__PAGINA__.
▬▬▬▬▬▬

Riconosco molto volentieri, dato che ho anche il privilegio e il piacere di viverlo, l’effetto educativo meraviglioso prodotto dal buddismo birmano sugli abitanti di questo paese, ma non posso nascondermi, da quel che leggo, che le meraviglie architettoniche tra le quali mi aggiro sono state l’effetto di una intensa attività di restauro, recupero, ristrutturazione, nuova costruzione, tutte degli ultimi decenni; neppure il fallimento dello stato birmano nel 1986 è riuscito a fermare questo fervore religioso, di un buddismo che ha anche molto di apertamente magico e superstizioso.

▬▬▬▬▬▬

__DATI ARCHIVIATI__.

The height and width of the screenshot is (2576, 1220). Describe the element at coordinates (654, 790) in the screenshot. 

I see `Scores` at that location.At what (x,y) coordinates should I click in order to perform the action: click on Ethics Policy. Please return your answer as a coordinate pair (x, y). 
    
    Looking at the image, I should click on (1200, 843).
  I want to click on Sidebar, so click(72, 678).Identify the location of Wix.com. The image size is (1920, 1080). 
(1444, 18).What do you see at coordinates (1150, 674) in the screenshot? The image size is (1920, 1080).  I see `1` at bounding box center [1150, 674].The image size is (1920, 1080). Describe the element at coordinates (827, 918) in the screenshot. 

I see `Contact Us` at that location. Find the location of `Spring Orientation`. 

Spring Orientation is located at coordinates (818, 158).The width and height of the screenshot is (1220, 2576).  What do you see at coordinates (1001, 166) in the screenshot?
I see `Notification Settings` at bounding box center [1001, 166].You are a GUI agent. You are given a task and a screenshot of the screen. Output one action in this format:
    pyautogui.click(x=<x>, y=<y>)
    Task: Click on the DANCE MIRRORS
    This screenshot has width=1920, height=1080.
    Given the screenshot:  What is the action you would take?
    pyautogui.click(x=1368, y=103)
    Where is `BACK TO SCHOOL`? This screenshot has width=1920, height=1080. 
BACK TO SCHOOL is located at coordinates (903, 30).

▬▬▬▬▬▬

Riprendi la pagina sul buddismo birmano e prosegui dopo la sua ultima frase. I record sono materiale a sé stante.

__RISPOSTA SCRITTA__.
E qui mi espongo in una bortocalata, prendetela per quel che vale, cioè niente, non vuole essere un’analisi, ma l’espressione di un dubbio o di uno stato d’animo: dittatura militare? E se alla fine fosse il frutto di una indifferenza diffusa per la politica, in un popolo che da decenni dedica tutte le sue risorse migliori e tutte le sue energie alle manifestazioni della propria fede buddista? Con spirito di sospetto mi verrebbe da dire: che rapporto c’è stato e c’è tra la giunta militare e la gerarchia buddista? E siamo sicuri che le cose sarebbero state profondamente diverse, se avesse governato Aung San Suu Kyi, la donna che tutti conosciamo almeno di vista, premio Nobel per la Pace come capo dell’opposizione, nonché figlia di una specie di padre della patria ed eroe della guerra per l’indipendenza, il cui viso stava fino a non tantissimo tempo fa sulle banconote del paese?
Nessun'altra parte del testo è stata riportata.